The New York Fed said that the US central bank had awarded $474.59bn in one-day fixed-rate reverse repurchase agreements to 109 counterparties in an auction on Thursday, more than a third higher than the previous record set at the end of the second quarter in 2014.

    The agreements allow qualified financial groups — including traditional banks and money market funds — to park cash at the Fed overnight in exchange for Treasury securities and 0.25 per cent interest.

    Analysts and economists have characterised the reverse repo facility, which controls the lower bound of the Fed’s target rate, as crucial to its ability to set short-term rates, and as among the central bank’s most potent tools.
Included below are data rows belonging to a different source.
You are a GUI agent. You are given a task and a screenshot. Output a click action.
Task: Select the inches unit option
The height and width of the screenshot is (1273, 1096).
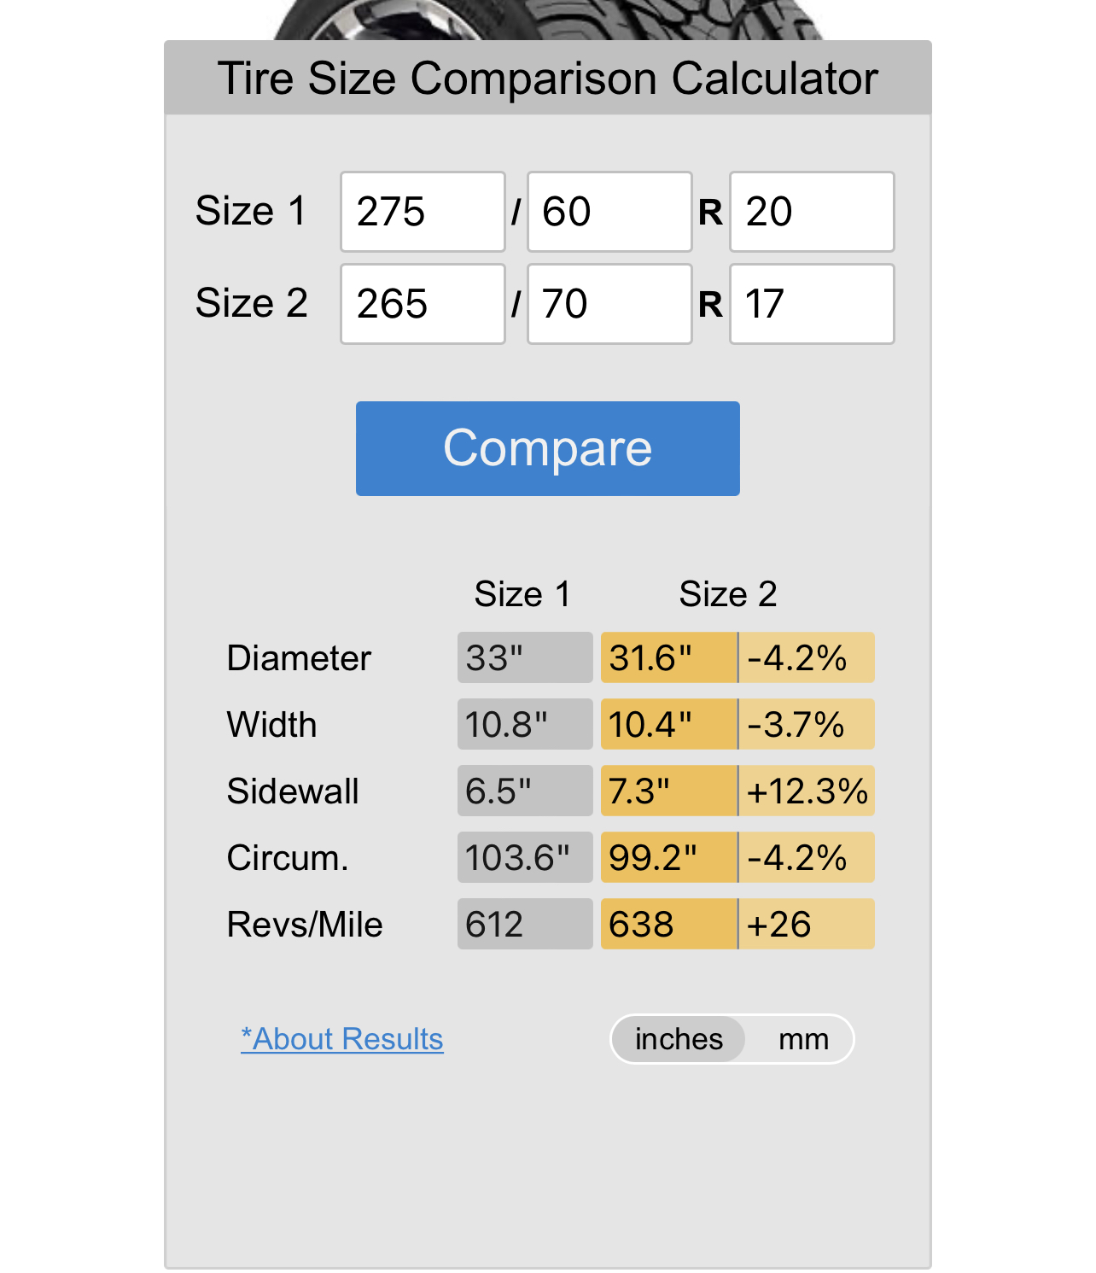[679, 1039]
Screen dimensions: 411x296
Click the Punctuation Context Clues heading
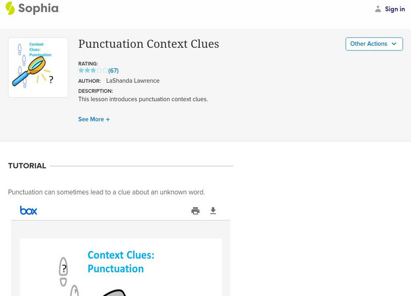[x=148, y=44]
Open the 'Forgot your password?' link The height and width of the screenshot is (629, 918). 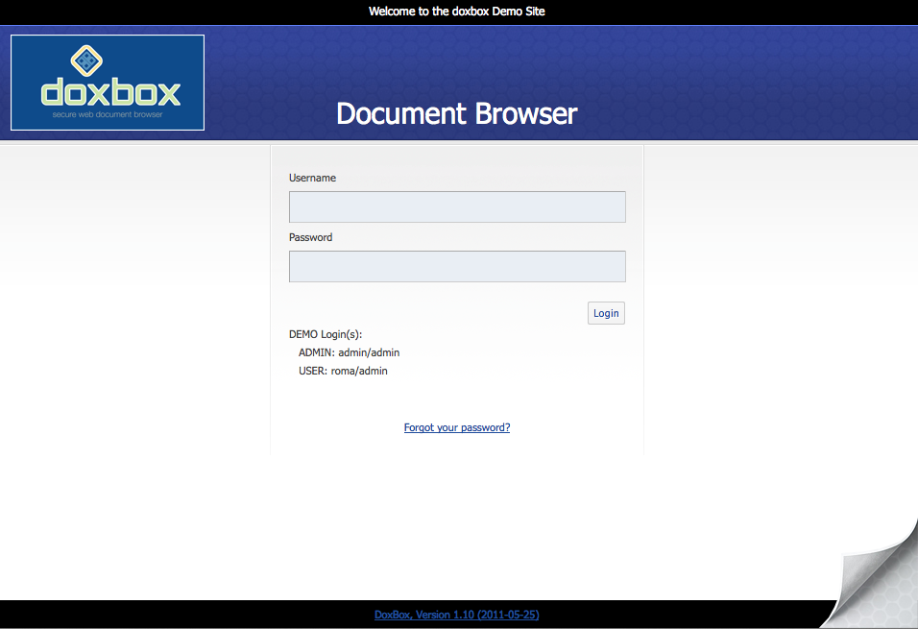pos(457,427)
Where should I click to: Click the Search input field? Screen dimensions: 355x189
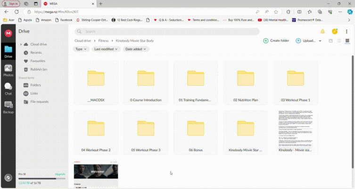pos(170,32)
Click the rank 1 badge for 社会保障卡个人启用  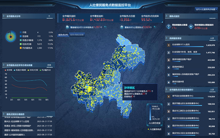tap(169, 45)
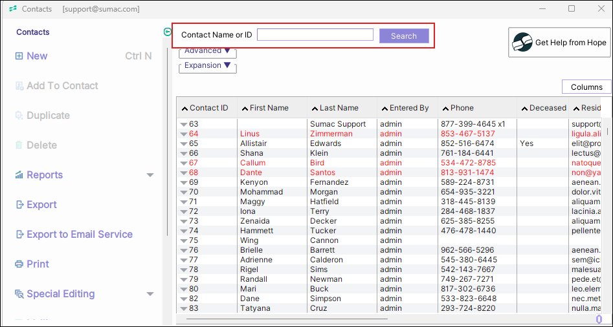
Task: Expand Special Editing submenu arrow
Action: [150, 294]
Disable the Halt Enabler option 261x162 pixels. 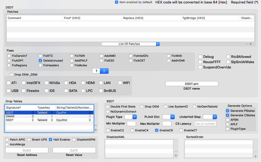click(50, 140)
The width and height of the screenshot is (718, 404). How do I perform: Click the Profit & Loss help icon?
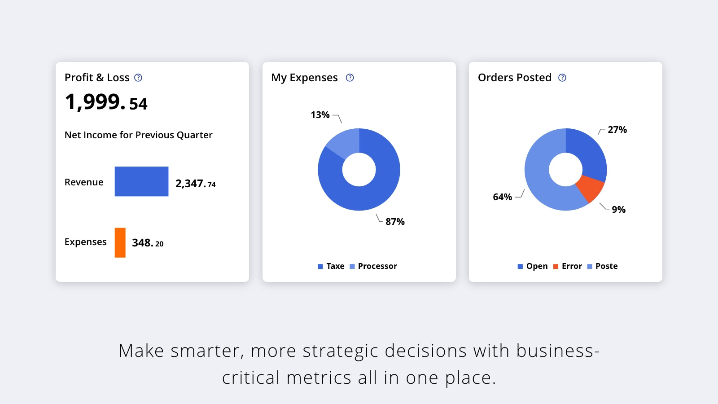tap(138, 78)
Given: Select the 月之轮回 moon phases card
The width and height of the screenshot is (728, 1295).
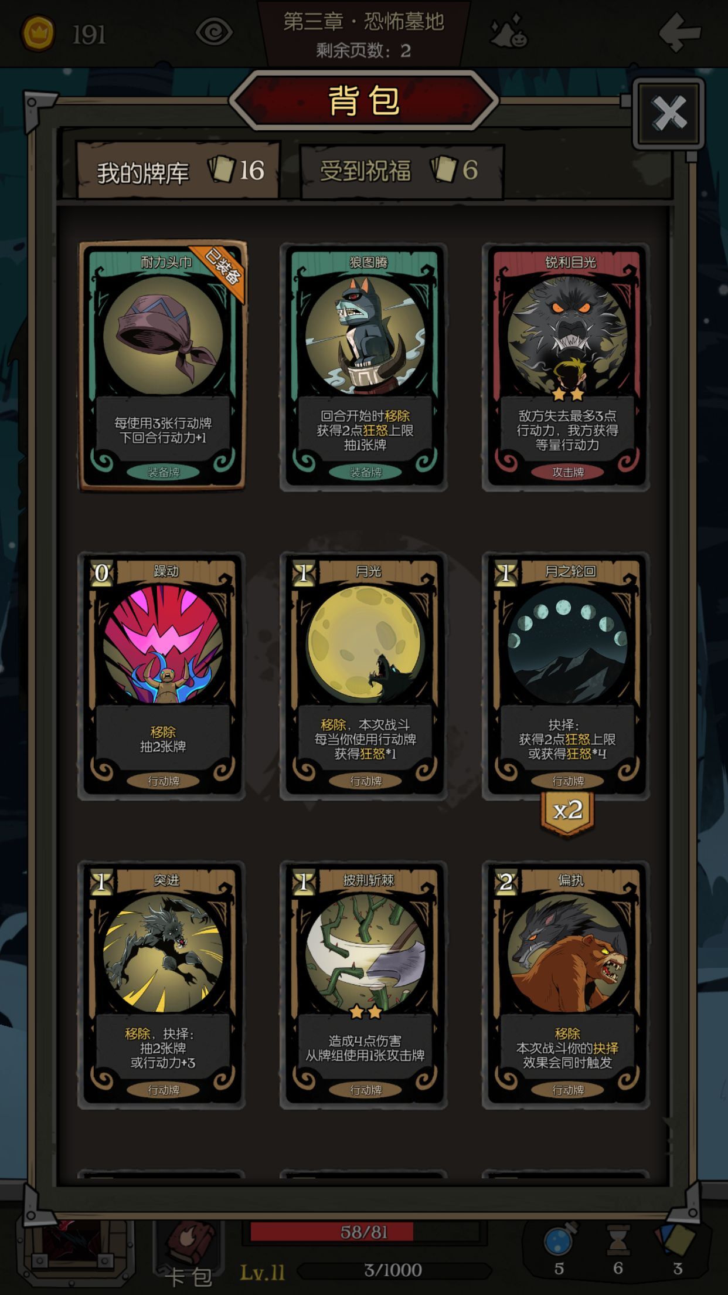Looking at the screenshot, I should [566, 675].
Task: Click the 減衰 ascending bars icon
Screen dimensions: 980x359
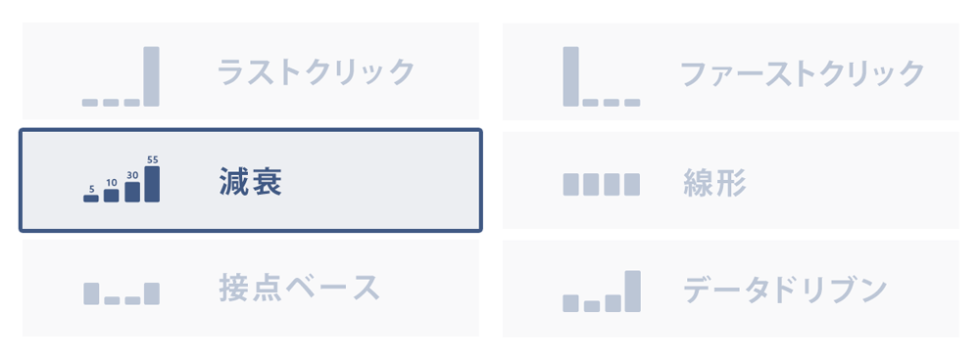Action: (x=122, y=179)
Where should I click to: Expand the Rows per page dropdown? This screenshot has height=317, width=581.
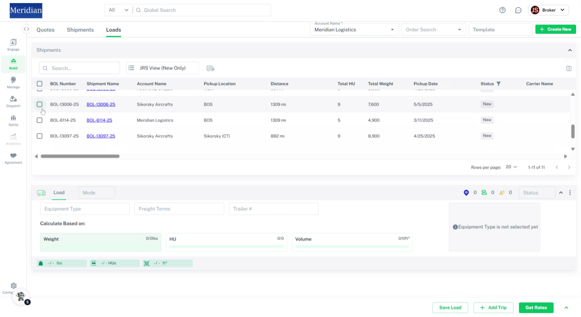click(x=511, y=167)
    Earlier this month the Federal Reserve pulled off a historic move, lifting its benchmark rate for the first time in nearly a decade from a range between 0 and 25 basis points to 25-50 basis points.

    In its effort to ensure a smooth rate rise, the markets desk of the New York Fed said in December that it stood ready to offer $2tn of Treasury securities on its balance sheet as collateral for the overnight operations, removing a $300bn daily cap.

    Ward McCarthy, an economist with Jefferies, said that he had been concerned before the lift-off about the Fed’s ability to control its target rate.

    “This concern was related to the lack of concrete detail about the post-lift-off structure of the [reverse repo programme] and the possibility that it would not be able to absorb a sufficient amount of reserves to keep the fed funds rate above the lower bound of the target range,” he said.

    “With two weeks having passed since the lift-off announcement, it does not appear that the Fed is having any trouble keeping the effective fed funds rate between 25 and 50 basis points.”

    The $475bn awarded on Thursday matures on January 4, when markets reopen following the new year holiday, and compares to $277bn taken at an auction on Wednesday.

    Banks tend to participate in the reverse repo programmes to improve the snapshot of their balance sheets at quarter- and year-end, ahead of stress tests undertaken by financial regulators.

    The overnight reverse repo facility works in concert with the Fed’s interest on excess reserves programme, in which the central bank pays interest on cash banks park in its coffers.

    However, since the interest on excess reserves programme is limited to approved banks, not all lenders in the federal funds market have access to the 0.5 per cent rate — the current ceiling of the Fed’s target range.